The database allowed the researchers to do another interesting calculation: the change in CAD risk with a 1% energy substitution of one nutrient for another. When MUFAs (but, the researchers noted, the MUFAs in this cohort more likely came from animal products, such as meat and dairy, and not olive oil) replaced SFA, TFA, or carbohydrates, fatal (and, less so, non-fatal) CAD risk increased; the opposite occurred when PUFAs replaced one of those three nutrients. A replacement of SFA or TFA with carbohydrate did not change CAD risks.
The debate about healthy and unhealthy fats is far from over, especially in context of the doubts over the efficacy of the low-fat diet for cardioprotection,1 the resurgence of saturated fats (coconut oil and butter trumping margarine?), and the scientific "victories" of the MUFA-heavy Mediterranean diet for CAD and diabetes mellitus.2
This study adds to our knowledge with more detailed data about dietary correlates with CAD risk in a more typical Western diet-eating, albeit one gender, population. If we believe these results, then there is less concern than in the past to focus on SFA intake as opposed to total fat intake. Perhaps the inadequacies of the literature as pointed out by the authors of this study were enough to skew the data and create an anti-SFA frenzy in past decades. Less surprising were the findings that PUFAs correlated with some degree of cardioprotection. The PUFA results did not translate into a tangible omega-3 vs omega-6 benefit, different than most of the medical literature and possibly related to one key factor; the cohort’s baseline 5:1 ratio of omega-6 to omega-3 is closer to a historically healthy intake (1:1 or 2:1) than the oft-quoted 15:1 to 20:1 found in a typical, CAD-prone Western diet. This more optimal PUFA intake may have negated the ability of this study to statistically demonstrate an omega-3 or omega-6 effect.

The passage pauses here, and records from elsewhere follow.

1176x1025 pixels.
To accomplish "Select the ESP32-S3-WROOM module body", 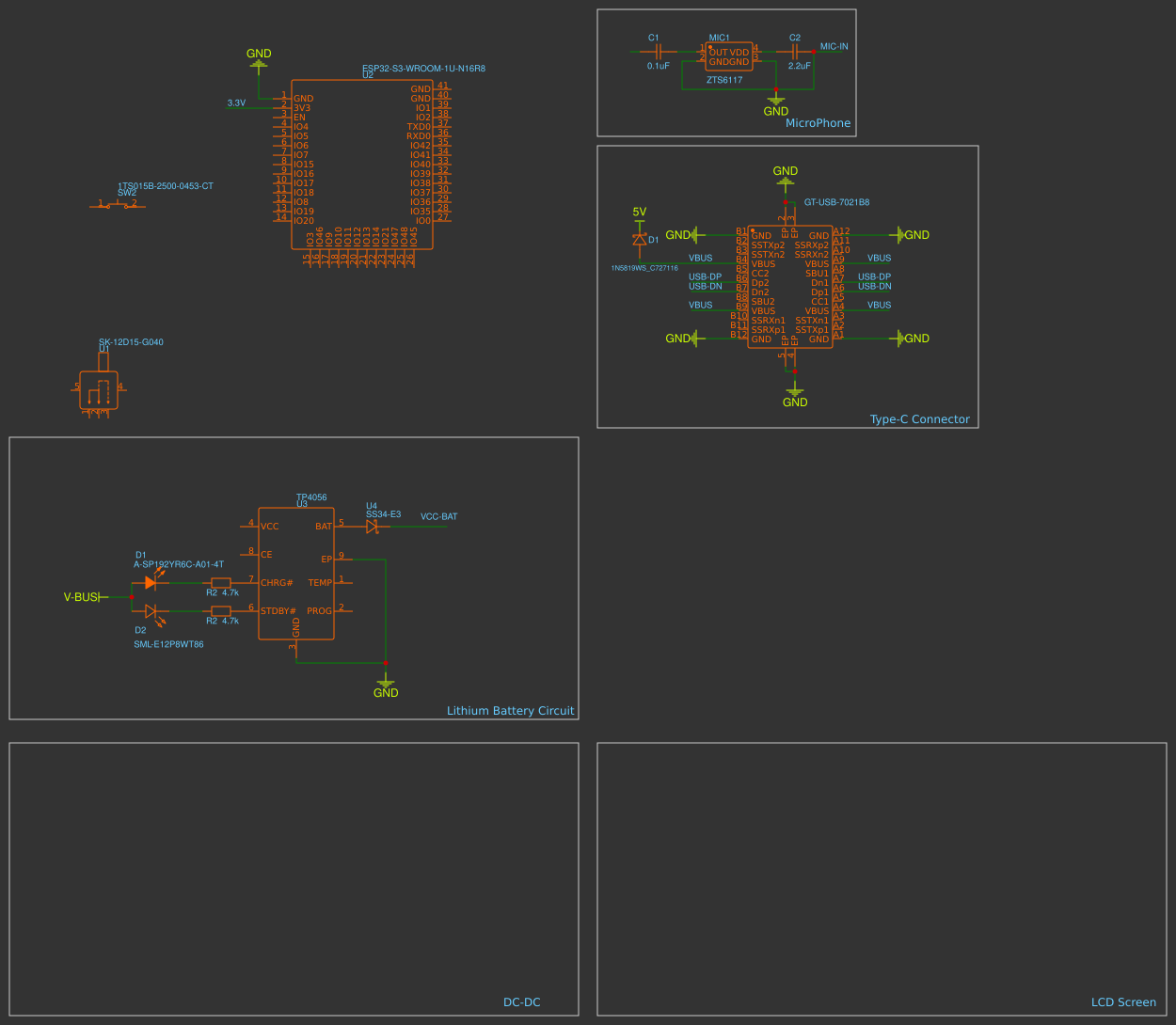I will (x=362, y=165).
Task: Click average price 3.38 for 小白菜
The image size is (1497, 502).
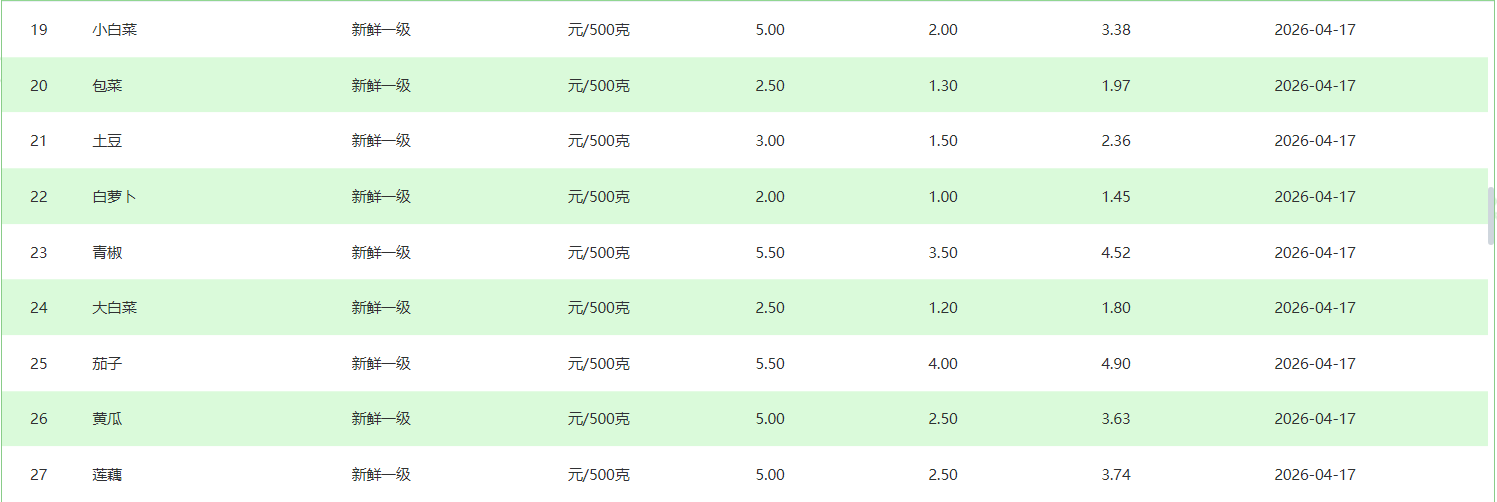Action: 1116,30
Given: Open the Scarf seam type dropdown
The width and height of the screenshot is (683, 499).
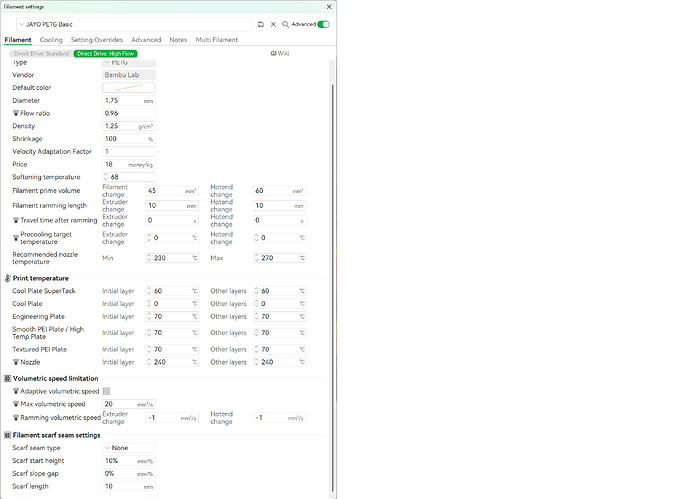Looking at the screenshot, I should pos(129,448).
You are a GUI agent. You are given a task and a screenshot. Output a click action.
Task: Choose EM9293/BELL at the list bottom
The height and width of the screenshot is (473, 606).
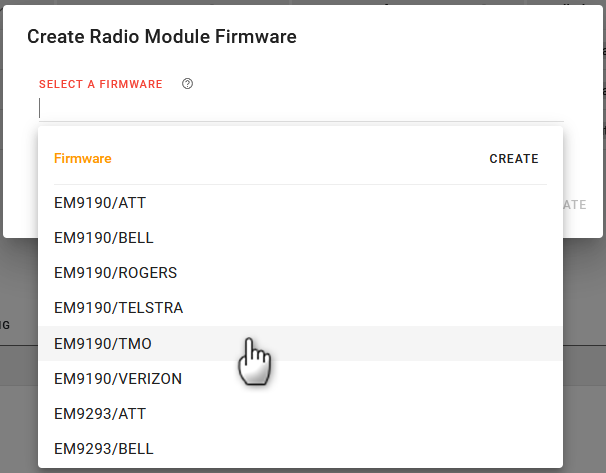(x=103, y=449)
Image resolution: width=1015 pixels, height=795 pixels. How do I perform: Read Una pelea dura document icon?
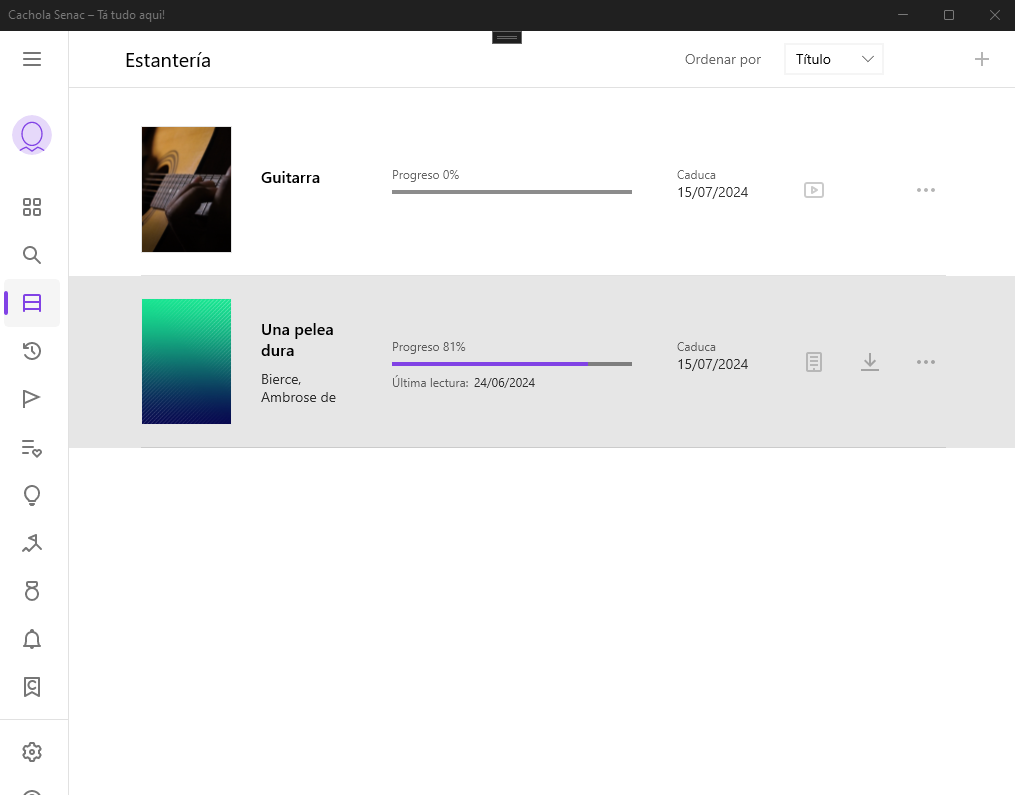pyautogui.click(x=814, y=362)
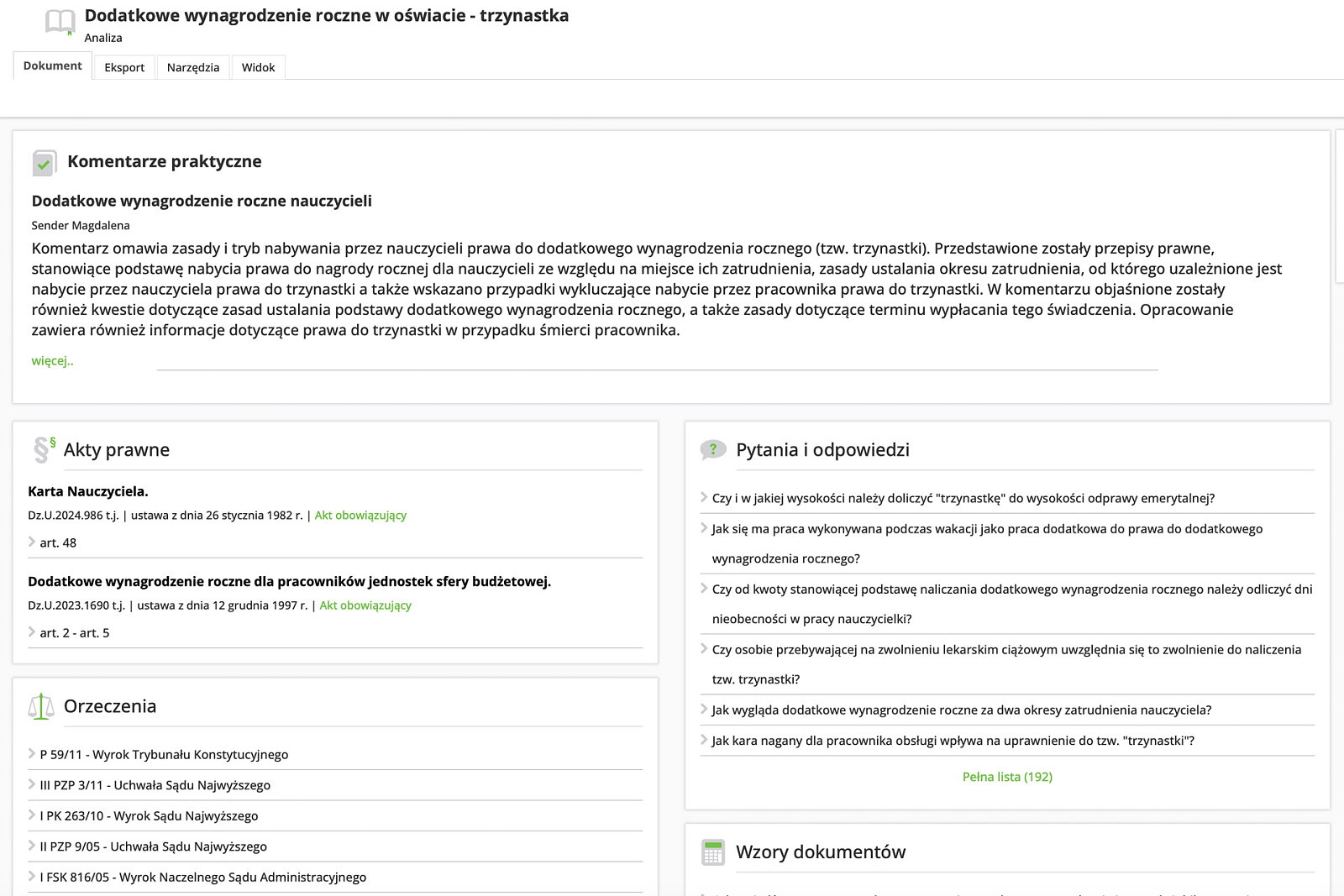Switch to the Narzędzia tab
The width and height of the screenshot is (1344, 896).
pos(193,67)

The calorie substitution calculation, albeit a statistician’s trick, may be the most clinically intriguing aspect of this study. Clinicians often play the "substitution game," swapping out high-glycemic for low-glycemic index carbohydrates. The results here hint at what might happen if PUFAs (benefit) or animal-based MUFAs (harm) replace other fats and nutrients. Are we to stop the trend of inserting olive oil (a MUFA) in people’s diet? (Please don’t. The MUFA-effect here was likely due to MUFAs from animal products, not olive oil). Or, only substitute with PUFAs, such as seed oils, notoriously high in omega-6 fatty acids? For any of the detailed substitutions, it is difficult to come to a definitive conclusion just based on this trial. As the structure of the study only allows us to comment on correlations, follow-up clinical interventional research trials are necessary to determine cause-effect on CAD events. Until then, for this demographic, saturated fat was not as evil as we would have predicted, and PUFAs may indeed play an important role in the prevention of fatal and non-fatal CAD events.